In 1999, various interests argued that California retirees had not been benefiting sufficiently from the roaring stock market (see below). These interests were successful at getting legislation (SB 400) passed so as to provide new and much more generous pension calculation formulae to be applied to both past and future service for certain governmental employees (particularly those involved in public safety). The increase in liabilities for these benefits was advanced as having no immediate cost to employers. The funding gap was to be closed by “excess” assets that had accumulated on account of investment returns that had significantly exceeded targets during the 1990s, and which were thus not retained “for a rainy day.” Times were good, providing “free” benefits was attractively politically and legislative approval was quickly achieved (think recency bias, overconfidence bias and political opportunism — Roger Lowenstein’s excellent While America Aged lays out the basic issues clearly, although it isn’t about CalPERS specifically).
Two years later, additional legislation (AB 616) was advanced so as widen the scope of increased retirement benefits. Supporters argued that improving the retirement formulae more broadly was necessary to attract and retain a qualified and experienced labor force in public service at a time when the labor market in California had become more competitive. They carried the day.
Unfortunately, these increased retirement benefits – and their ballooning costs – took effect at about the time the tech bubble burst.
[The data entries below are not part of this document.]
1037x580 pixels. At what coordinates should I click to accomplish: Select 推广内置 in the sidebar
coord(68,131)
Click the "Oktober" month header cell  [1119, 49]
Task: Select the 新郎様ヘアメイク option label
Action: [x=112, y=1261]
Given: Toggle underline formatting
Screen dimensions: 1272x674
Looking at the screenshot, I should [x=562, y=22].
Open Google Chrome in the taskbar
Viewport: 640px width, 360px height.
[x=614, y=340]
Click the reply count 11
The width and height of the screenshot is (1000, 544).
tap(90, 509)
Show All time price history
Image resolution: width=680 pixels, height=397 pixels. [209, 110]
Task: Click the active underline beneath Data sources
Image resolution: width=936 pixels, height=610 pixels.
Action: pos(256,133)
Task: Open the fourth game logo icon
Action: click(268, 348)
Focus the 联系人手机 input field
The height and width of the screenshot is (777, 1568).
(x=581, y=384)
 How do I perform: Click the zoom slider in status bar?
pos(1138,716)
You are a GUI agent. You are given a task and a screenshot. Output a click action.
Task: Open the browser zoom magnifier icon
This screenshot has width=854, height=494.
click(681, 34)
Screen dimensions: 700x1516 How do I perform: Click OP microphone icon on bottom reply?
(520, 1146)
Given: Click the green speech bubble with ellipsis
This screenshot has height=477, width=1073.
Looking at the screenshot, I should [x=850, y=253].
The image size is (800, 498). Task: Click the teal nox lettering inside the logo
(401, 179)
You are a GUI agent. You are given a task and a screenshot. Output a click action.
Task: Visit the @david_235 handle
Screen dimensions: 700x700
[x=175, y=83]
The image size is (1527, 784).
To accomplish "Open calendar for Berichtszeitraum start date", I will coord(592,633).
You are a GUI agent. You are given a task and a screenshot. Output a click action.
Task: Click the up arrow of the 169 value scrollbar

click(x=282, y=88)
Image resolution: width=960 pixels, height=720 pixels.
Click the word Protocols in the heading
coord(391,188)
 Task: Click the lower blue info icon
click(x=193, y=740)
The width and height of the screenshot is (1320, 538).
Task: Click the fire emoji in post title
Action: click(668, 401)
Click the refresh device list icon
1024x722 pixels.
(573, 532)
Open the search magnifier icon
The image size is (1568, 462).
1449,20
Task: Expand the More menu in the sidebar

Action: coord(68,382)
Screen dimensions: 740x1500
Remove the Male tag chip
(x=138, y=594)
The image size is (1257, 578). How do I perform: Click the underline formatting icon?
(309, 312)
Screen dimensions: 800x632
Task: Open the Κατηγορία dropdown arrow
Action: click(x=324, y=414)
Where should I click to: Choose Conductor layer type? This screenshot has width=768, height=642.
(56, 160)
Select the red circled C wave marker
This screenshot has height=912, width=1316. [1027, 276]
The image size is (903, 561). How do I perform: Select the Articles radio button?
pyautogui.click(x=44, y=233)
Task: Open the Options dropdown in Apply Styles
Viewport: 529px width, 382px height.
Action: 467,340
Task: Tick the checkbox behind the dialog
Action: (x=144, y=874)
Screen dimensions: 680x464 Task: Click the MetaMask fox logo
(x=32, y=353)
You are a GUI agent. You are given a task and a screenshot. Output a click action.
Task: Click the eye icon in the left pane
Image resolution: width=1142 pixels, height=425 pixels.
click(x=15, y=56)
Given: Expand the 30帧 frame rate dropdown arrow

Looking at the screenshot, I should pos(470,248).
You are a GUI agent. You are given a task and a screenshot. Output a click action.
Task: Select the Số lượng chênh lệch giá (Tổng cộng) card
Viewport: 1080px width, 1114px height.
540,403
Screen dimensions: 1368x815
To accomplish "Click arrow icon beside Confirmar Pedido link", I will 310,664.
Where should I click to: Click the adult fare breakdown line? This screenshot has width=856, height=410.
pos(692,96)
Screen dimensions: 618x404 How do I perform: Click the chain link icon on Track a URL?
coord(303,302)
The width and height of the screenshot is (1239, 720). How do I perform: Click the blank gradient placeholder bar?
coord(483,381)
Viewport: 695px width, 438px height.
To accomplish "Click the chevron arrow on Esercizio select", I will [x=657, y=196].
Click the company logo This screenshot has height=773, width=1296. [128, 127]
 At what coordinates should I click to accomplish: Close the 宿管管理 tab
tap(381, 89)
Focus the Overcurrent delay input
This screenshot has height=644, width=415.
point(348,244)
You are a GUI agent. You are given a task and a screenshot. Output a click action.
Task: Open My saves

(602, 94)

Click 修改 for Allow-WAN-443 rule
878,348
These enormous costs had to be bourne during a decade of secular bear market conditions and severe economic downturns, during which state and local governments were forced dramatically to reduce budgets and services. When this “rainy day” came, investment returns did not keep pace with costs and the previous “excess” reserves were already being used to fund the promised additional benefits.
It should come as no surprise to anyone that these actions have been the source of a great deal of political wrangling since. Last September, Gov. Jerry Brown signed legislation lowering benefit levels for new employees. CalPERS (the California pension giant) Chief Actuary Alan Milligan recently published a report earlier this year suggesting that various state employee and school pension funds are only 62-68 percent funded 10 years out and only 79-86 percent funded 30 years out. Mr. Milligan then proposed — and earlier this month CalPERS approved — raising state employer contributions to the pension fund by 50 percent over the next six years to return to full funding.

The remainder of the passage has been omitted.